I looked at some of the companies that stand to take a hit if the HTC Evo -- the first 4G smartphone, introduced on Friday -- is a smash. Now let's turn our attention to the more prolific iPhone.

Apple (Nasdaq: AAPL) introduced the iPhone 4 yesterday. It will hit the market in two weeks, packing serious upgrades over the first three generations of the iconic smartphone. Let's go over the companies that stand to lose the most from Apple's new summertime arrival.

Cisco (Nasdaq: CSCO)
When Cisco acquired the maker of the popular Flip entry-level camcorders in a $590 million deal last year, it probably figured that it would eventually be going up against Apple. That time has come. The iPhone 4's beefed-up rear-facing camera shoots HD video. There is certainly a case to be made for the relatively cheaper Flip, but that won't matter to iPhone 4 owners. There's no reason for them to lug around two devices that do essentially the same thing. 

Adobe (Nasdaq: ADBE)
It shocked no one yesterday to learn that Apple is not embracing Adobe's Flash for video rendering on iPhone, iPad, or iPhone touch devices. Instead, Apple is throwing its weight behind the more open HTML 5 standard. Worse yet, Apple will also sell a scaled-down version of its video-editing software -- iMovie -- as a $4.99 app. This is no match for Adobe's superior clip-editing programs for desktop and laptop computers, but Apple is once again lowering the price on something that may be good enough for the masses. The app will also be a good introduction to iMovie for non-Mac users.  

Google (Nasdaq: GOOG)
Apple is finally rolling out its iAd mobile advertising platform. It already has plenty of heavy hitters as sponsors, committing to $60 million in ad spending during the second half of this year.

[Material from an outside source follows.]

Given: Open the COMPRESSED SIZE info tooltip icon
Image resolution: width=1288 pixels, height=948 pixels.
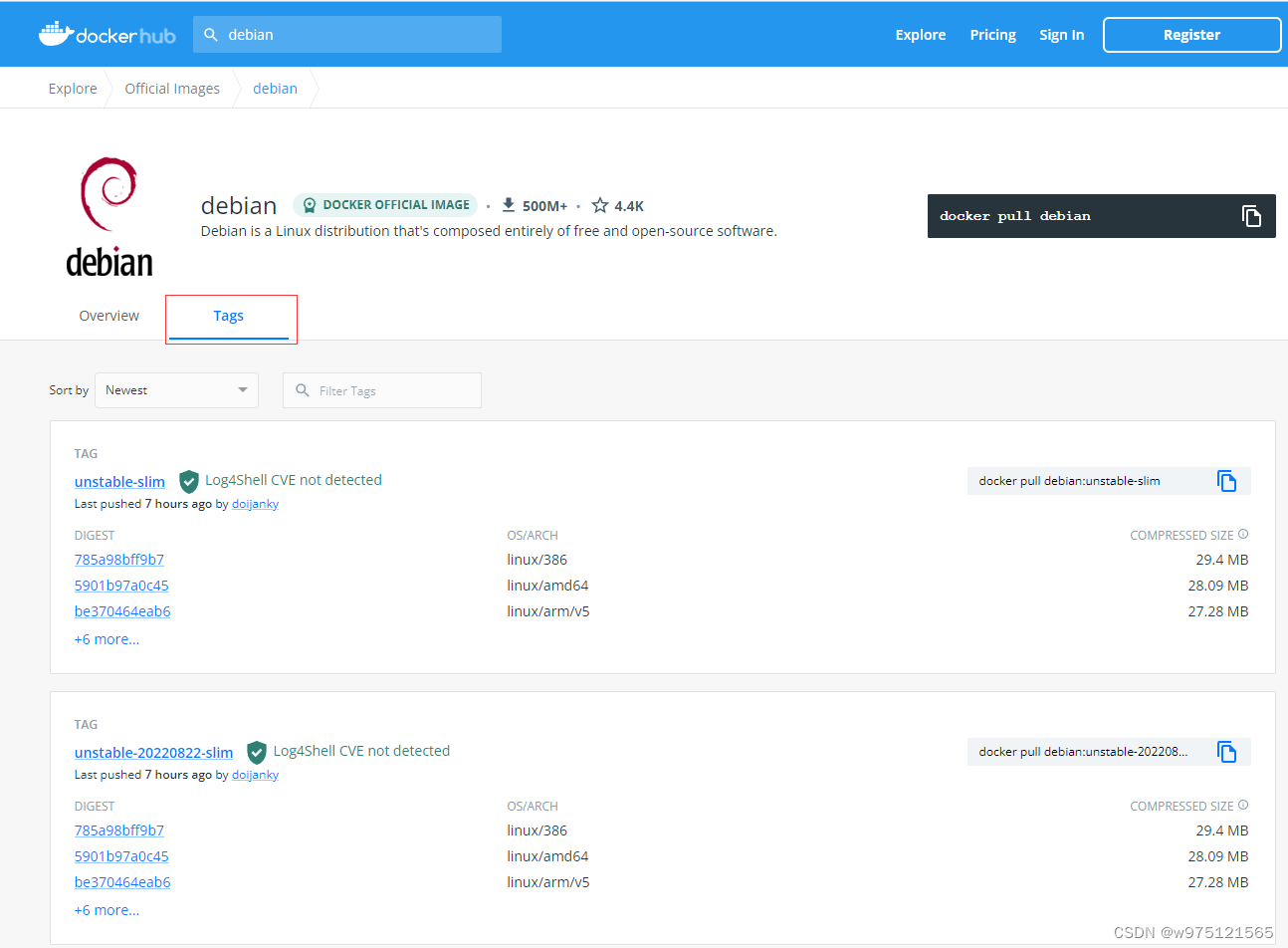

If Google thought that it would rule mobile advertising the way it has online advertising, this is its wake up call.

Logitech (Nasdaq: LOGI)
A front-facing camera enables Apple's FaceTime videoconferencing platform. Now that Apple's new iPhone will double as a portable webcam, will Logitech move as many USB webcams as it used to? I'll concede that this could go the other way, as non-iPhone 4 owners buy Logitech webcams to video chat. However, the popularity of touch-screen computing through iPhone and iPad over netbooks and entry-level laptops will eat into Logitech's mouse and keyboard business.

Verizon Wireless
Once again, the leading carrier finds itself on the outside looking in. All of the buzz building around a Verizon Wireless iPhone proved hollow -- for now. Verizon Wireless -- a joint venture between Verizon (NYSE: VZ) and Vodafone (NYSE: VOD) -- will have to bide its time, again.

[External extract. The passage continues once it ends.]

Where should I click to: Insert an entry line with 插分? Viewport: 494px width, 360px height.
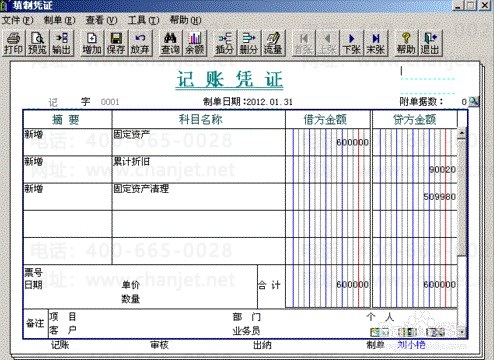coord(225,43)
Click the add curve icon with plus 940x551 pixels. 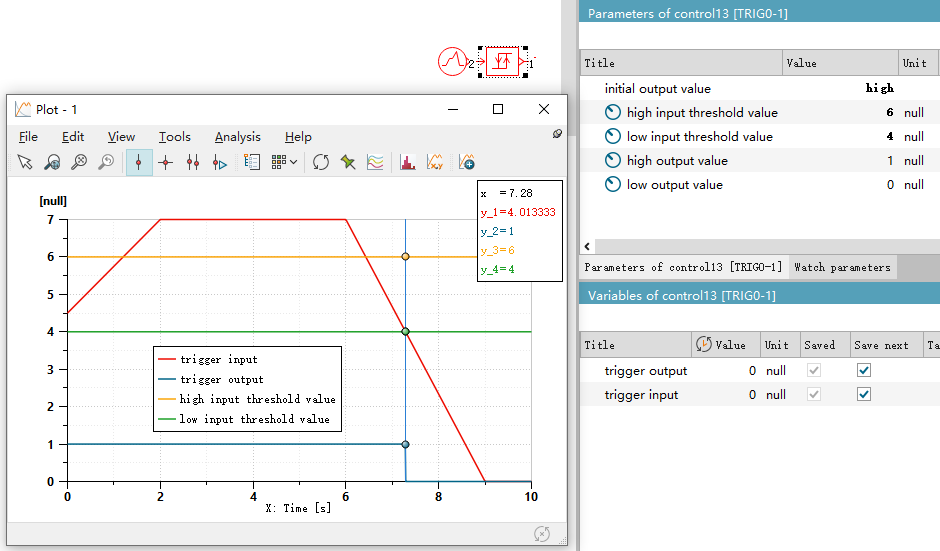pos(466,162)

Life is tough when you're in Apple's crosshairs.

Between the new iPhone and the Evo, which one would you choose? Why? Share your thoughts in the comment box below.

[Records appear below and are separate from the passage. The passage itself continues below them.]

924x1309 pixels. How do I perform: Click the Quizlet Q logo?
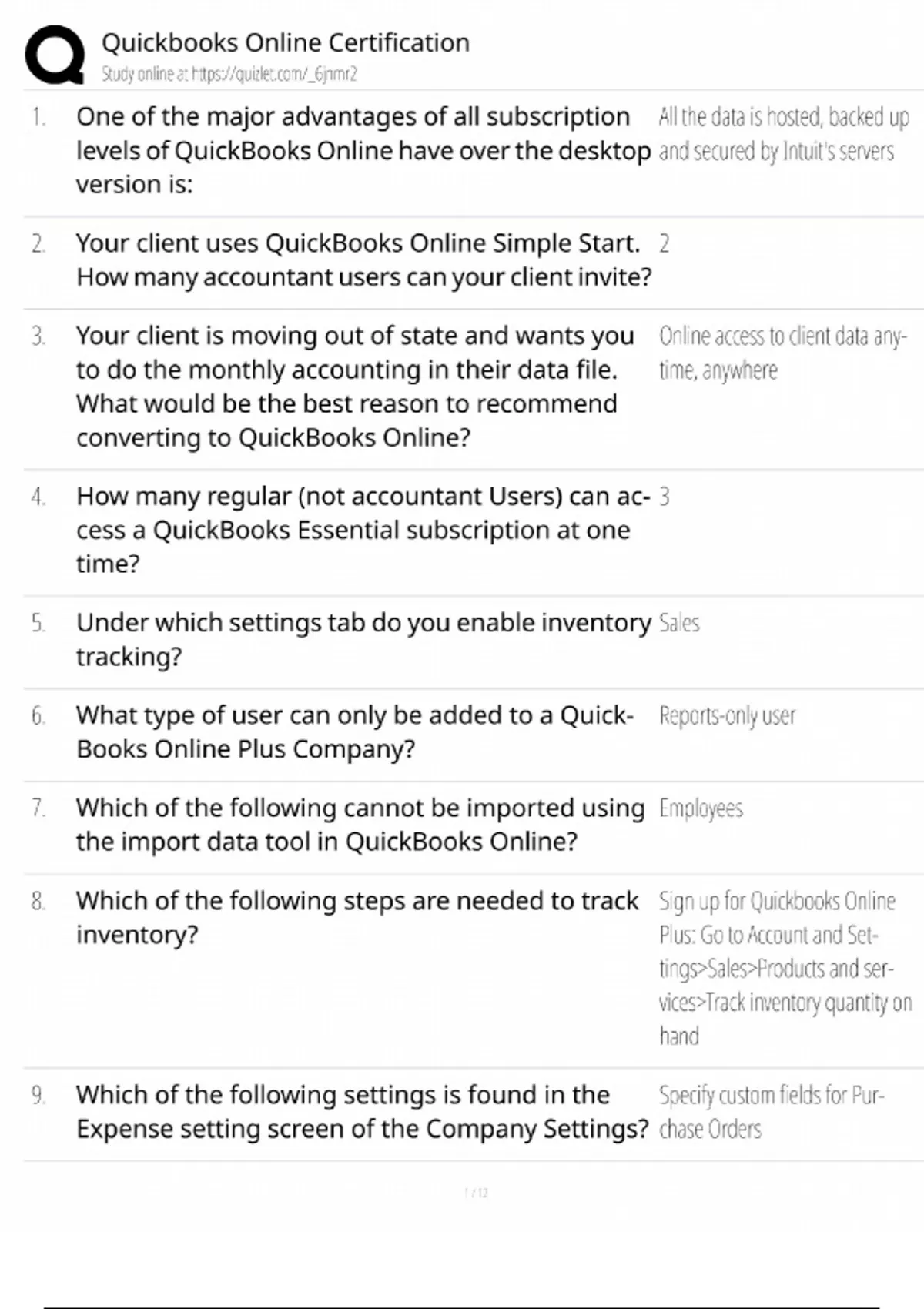click(x=54, y=54)
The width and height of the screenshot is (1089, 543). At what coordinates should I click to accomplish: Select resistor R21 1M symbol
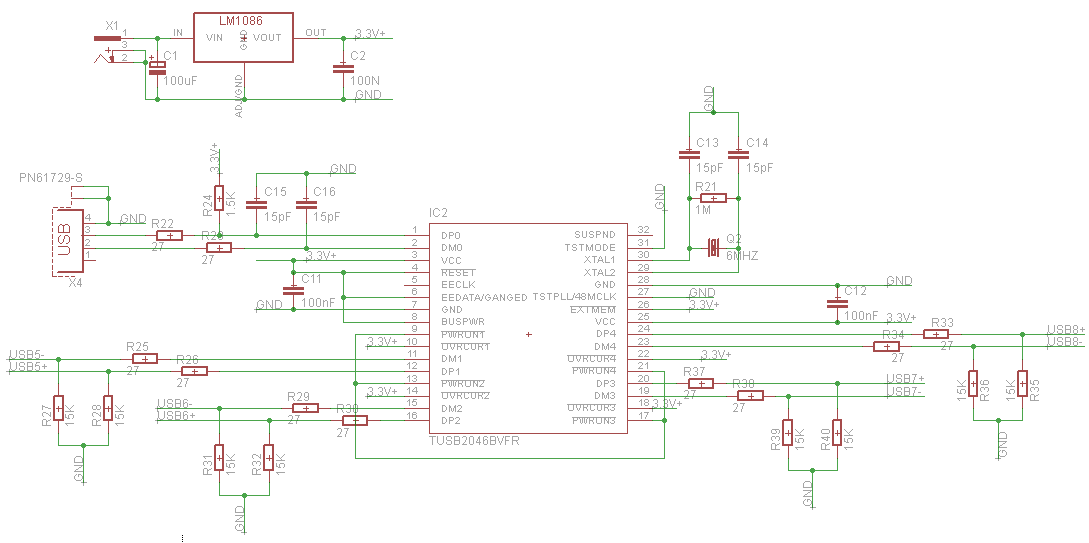(x=713, y=198)
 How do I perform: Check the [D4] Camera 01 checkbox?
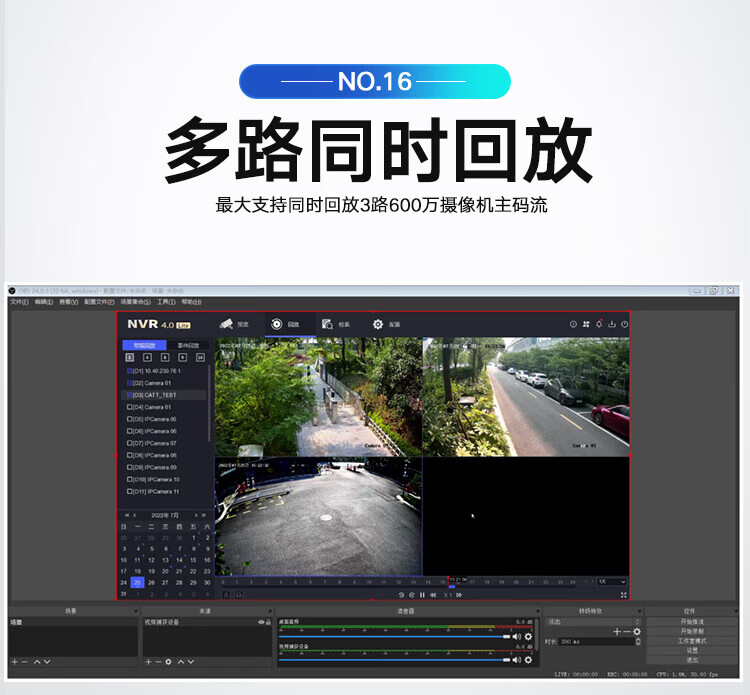pyautogui.click(x=129, y=407)
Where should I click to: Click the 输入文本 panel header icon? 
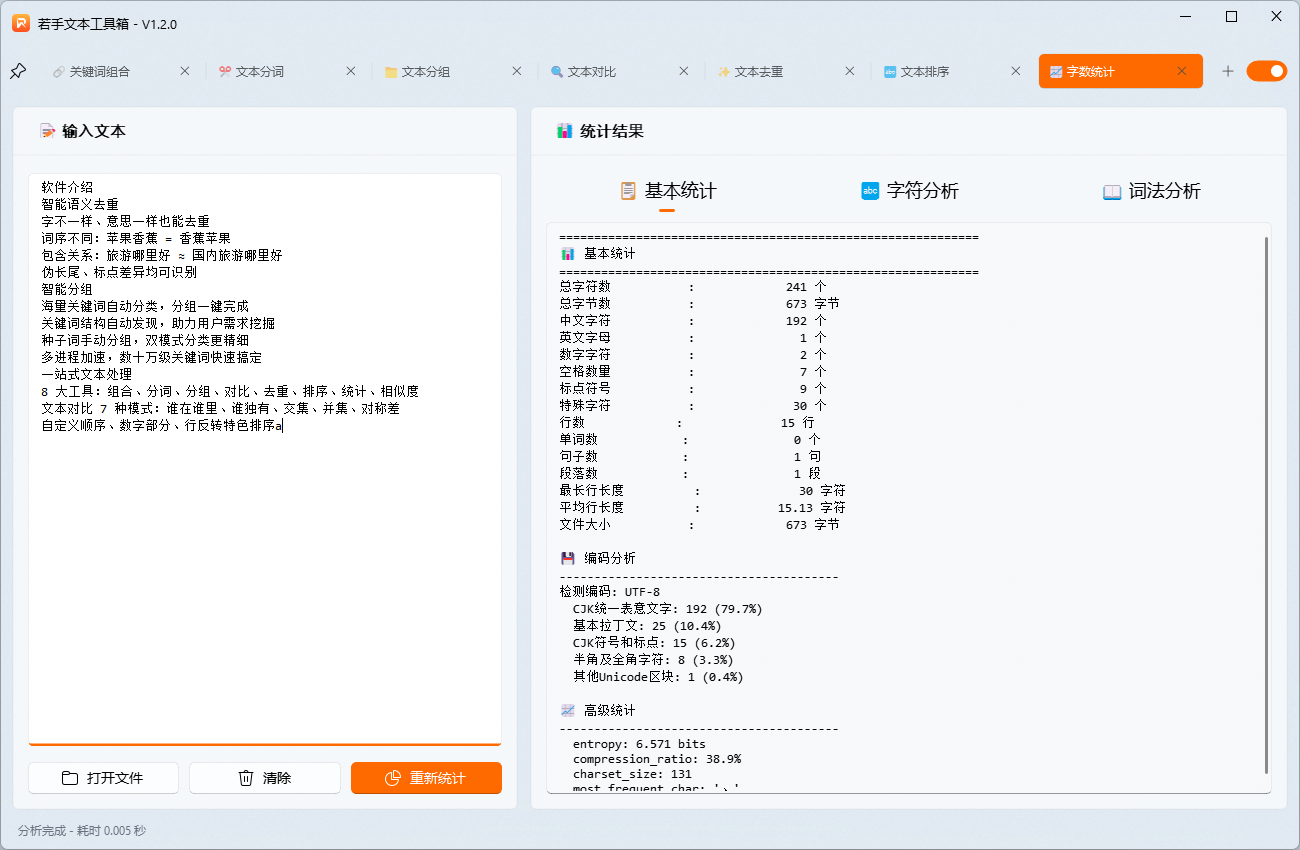click(46, 130)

Logitech is a Motley Fool Hidden Gems pick. Google is a Rule Breakers recommendation. Apple and Adobe Systems are Stock Advisor selections. Motley Fool Options has recommended writing covered calls on Logitech and the Fool owns shares of the company. Try any of our Foolish newsletter services free for 30 days.

Longtime Fool contributor Rick Munarriz is starting to see more Apple products creep into his home lately. He does not own shares in any of the companies in this story. He is also part of the Rule Breakers newsletter research team, seeking out tomorrow's ultimate growth stocks a day early. The Fool has a disclosure policy.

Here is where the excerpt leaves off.